TASK PROMPT: Reproduce every one of the rows below without changing a single character.

[Entries on finding words and elements]
##########
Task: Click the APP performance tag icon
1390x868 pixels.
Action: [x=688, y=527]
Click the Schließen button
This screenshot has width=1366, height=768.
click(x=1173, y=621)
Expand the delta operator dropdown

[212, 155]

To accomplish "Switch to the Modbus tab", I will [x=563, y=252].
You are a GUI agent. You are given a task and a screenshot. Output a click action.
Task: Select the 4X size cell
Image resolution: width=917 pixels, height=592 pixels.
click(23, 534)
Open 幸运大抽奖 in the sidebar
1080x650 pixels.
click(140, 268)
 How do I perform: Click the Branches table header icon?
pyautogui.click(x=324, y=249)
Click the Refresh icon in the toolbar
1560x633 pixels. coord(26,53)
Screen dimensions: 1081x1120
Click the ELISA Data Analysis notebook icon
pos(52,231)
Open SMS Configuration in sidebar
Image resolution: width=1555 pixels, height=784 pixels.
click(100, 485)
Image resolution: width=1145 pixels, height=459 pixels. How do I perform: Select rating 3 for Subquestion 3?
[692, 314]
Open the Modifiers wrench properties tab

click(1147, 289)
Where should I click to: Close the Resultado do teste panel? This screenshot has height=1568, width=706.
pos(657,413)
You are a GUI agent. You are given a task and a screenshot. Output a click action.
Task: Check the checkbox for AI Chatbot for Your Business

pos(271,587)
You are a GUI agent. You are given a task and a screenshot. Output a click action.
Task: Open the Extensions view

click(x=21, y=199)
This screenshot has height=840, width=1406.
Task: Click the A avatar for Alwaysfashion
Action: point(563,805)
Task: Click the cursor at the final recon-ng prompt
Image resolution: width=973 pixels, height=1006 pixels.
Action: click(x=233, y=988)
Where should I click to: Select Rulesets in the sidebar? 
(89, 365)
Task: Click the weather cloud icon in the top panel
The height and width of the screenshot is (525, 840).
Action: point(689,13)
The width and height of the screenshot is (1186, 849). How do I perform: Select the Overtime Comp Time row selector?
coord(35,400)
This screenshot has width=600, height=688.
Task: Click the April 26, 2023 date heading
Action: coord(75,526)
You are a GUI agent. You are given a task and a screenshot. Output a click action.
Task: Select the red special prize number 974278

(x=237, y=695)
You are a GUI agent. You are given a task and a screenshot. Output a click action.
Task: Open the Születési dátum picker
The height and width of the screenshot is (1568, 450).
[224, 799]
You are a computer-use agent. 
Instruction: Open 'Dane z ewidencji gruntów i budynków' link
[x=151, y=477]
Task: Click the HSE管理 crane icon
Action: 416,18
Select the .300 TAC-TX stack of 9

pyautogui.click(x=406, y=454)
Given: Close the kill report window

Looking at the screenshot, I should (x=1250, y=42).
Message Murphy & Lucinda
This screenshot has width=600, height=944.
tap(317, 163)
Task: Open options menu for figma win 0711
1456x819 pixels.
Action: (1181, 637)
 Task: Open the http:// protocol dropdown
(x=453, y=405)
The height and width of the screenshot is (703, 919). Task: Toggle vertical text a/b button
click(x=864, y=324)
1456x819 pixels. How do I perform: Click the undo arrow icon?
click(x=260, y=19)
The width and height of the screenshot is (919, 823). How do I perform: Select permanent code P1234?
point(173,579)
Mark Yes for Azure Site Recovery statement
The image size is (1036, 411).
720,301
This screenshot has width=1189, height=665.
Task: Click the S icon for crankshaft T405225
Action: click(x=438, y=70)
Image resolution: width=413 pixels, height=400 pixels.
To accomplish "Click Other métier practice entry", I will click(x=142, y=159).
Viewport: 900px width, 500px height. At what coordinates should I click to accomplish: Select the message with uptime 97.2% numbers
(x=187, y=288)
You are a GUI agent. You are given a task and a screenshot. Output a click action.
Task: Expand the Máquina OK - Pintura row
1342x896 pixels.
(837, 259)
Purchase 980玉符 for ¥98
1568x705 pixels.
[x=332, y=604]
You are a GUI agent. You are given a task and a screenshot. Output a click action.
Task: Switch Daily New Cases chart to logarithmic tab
##########
ANSWER TO THIS TASK:
Task: Click the APP performance tag icon
1390x868 pixels.
Action: [x=688, y=527]
Click the Schließen button
This screenshot has width=1366, height=768.
click(x=1173, y=621)
Expand the delta operator dropdown

[212, 155]

To accomplish "Switch to the Modbus tab", I will [x=563, y=252].
You are a GUI agent. You are given a task and a screenshot. Output a click action.
Task: Select the 4X size cell
Image resolution: width=917 pixels, height=592 pixels.
click(23, 534)
Open 幸运大抽奖 in the sidebar
1080x650 pixels.
click(140, 268)
 How do I perform: Click the Branches table header icon?
pyautogui.click(x=324, y=249)
Click the Refresh icon in the toolbar
1560x633 pixels. coord(26,53)
Screen dimensions: 1081x1120
Click the ELISA Data Analysis notebook icon
pos(52,231)
Open SMS Configuration in sidebar
Image resolution: width=1555 pixels, height=784 pixels.
click(100, 485)
Image resolution: width=1145 pixels, height=459 pixels. How do I perform: Select rating 3 for Subquestion 3?
[692, 314]
Open the Modifiers wrench properties tab

click(1147, 289)
Where should I click to: Close the Resultado do teste panel? This screenshot has height=1568, width=706.
pos(657,413)
You are a GUI agent. You are given a task and a screenshot. Output a click action.
Task: Check the checkbox for AI Chatbot for Your Business

pos(271,587)
You are a GUI agent. You are given a task and a screenshot. Output a click action.
Task: Open the Extensions view

click(x=21, y=199)
This screenshot has height=840, width=1406.
Task: Click the A avatar for Alwaysfashion
Action: point(563,805)
Task: Click the cursor at the final recon-ng prompt
Image resolution: width=973 pixels, height=1006 pixels.
Action: click(x=233, y=988)
Where should I click to: Select Rulesets in the sidebar? 
(89, 365)
Task: Click the weather cloud icon in the top panel
The height and width of the screenshot is (525, 840).
Action: point(689,13)
The width and height of the screenshot is (1186, 849). How do I perform: Select the Overtime Comp Time row selector?
coord(35,400)
This screenshot has width=600, height=688.
Task: Click the April 26, 2023 date heading
Action: coord(75,526)
You are a GUI agent. You are given a task and a screenshot. Output a click action.
Task: Select the red special prize number 974278

(x=237, y=695)
You are a GUI agent. You are given a task and a screenshot. Output a click action.
Task: Open the Születési dátum picker
The height and width of the screenshot is (1568, 450).
[224, 799]
You are a computer-use agent. 
Instruction: Open 'Dane z ewidencji gruntów i budynków' link
[x=151, y=477]
Task: Click the HSE管理 crane icon
Action: 416,18
Select the .300 TAC-TX stack of 9

pyautogui.click(x=406, y=454)
Given: Close the kill report window

Looking at the screenshot, I should (x=1250, y=42).
Message Murphy & Lucinda
This screenshot has width=600, height=944.
tap(317, 163)
Task: Open options menu for figma win 0711
1456x819 pixels.
Action: (1181, 637)
 Task: Open the http:// protocol dropdown
(x=453, y=405)
The height and width of the screenshot is (703, 919). Task: Toggle vertical text a/b button
click(x=864, y=324)
1456x819 pixels. How do I perform: Click the undo arrow icon?
click(x=260, y=19)
The width and height of the screenshot is (919, 823). How do I perform: Select permanent code P1234?
point(173,579)
Mark Yes for Azure Site Recovery statement
The image size is (1036, 411).
720,301
This screenshot has width=1189, height=665.
Task: Click the S icon for crankshaft T405225
Action: click(x=438, y=70)
Image resolution: width=413 pixels, height=400 pixels.
To accomplish "Click Other métier practice entry", I will click(x=142, y=159).
Viewport: 900px width, 500px height. At what coordinates should I click to accomplish: Select the message with uptime 97.2% numbers
(x=187, y=288)
You are a GUI agent. You are given a task and a screenshot. Output a click action.
Task: Expand the Máquina OK - Pintura row
1342x896 pixels.
(837, 259)
Purchase 980玉符 for ¥98
1568x705 pixels.
[x=332, y=604]
You are a GUI agent. You are given a task and a screenshot. Output a click action.
Task: Switch Daily New Cases chart to logarithmic tab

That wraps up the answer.